Tailscale on blog.iankulin.com

Tailscale keys expire

Tue, 24 Oct 2023 00:00:00 +0000

I have an Ansible playbook I run each weekend to do all the apt updates. As well as keeping everything up to date, it’s a good check-in that everything’s alive and working as expected. I have Uptime Kuma checking the services are alive, and that no one is running out of disk or memory so there shouldn’t be any drama right?

This weekend, three instances (two remote, one local) timed out with “unreachable”.

Since Ansible is effectively ssh-ing in, I guess try that from the terminal.

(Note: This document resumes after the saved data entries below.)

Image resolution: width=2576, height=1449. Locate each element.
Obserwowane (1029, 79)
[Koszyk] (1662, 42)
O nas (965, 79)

vm100-dockhost is the “magic DNS” name for this machine. One of the cool things Tailscale does is to allow these sorts of names. I use them so much, I’ve forgotten all their IP addressees. When I look it up and try with the local IP address for this machine, it works fine.

Since it seems like a Tailscale problem, I tried turning it off and on again with sudo tailscale down and sudo tailscale up. When it came up, it printed the URL to re-authenticate - so something’s happened…

It turns out that Tailscale keys expire for security reasons - by default every 180 days. Once the key is expired, you can’t access that machine via the Tailnet. Obviously, this is going to make an issue if you have a remote site and the key expires. So how can we prevent it from happening?

My first idea was to use the Tailscale CLI to do the re-authentication on each machine before it expires. And handily, there is a command for this:

tailscale up --force-reauth

But, small catch (mentioned in the docs, or in the CLI if you try it) if you are ssh’d in over Tailscale, when you run this, it actually drops the ssh link. So you’ll never see the URL you need to re-authorise, so now you’ve lost access to that machine.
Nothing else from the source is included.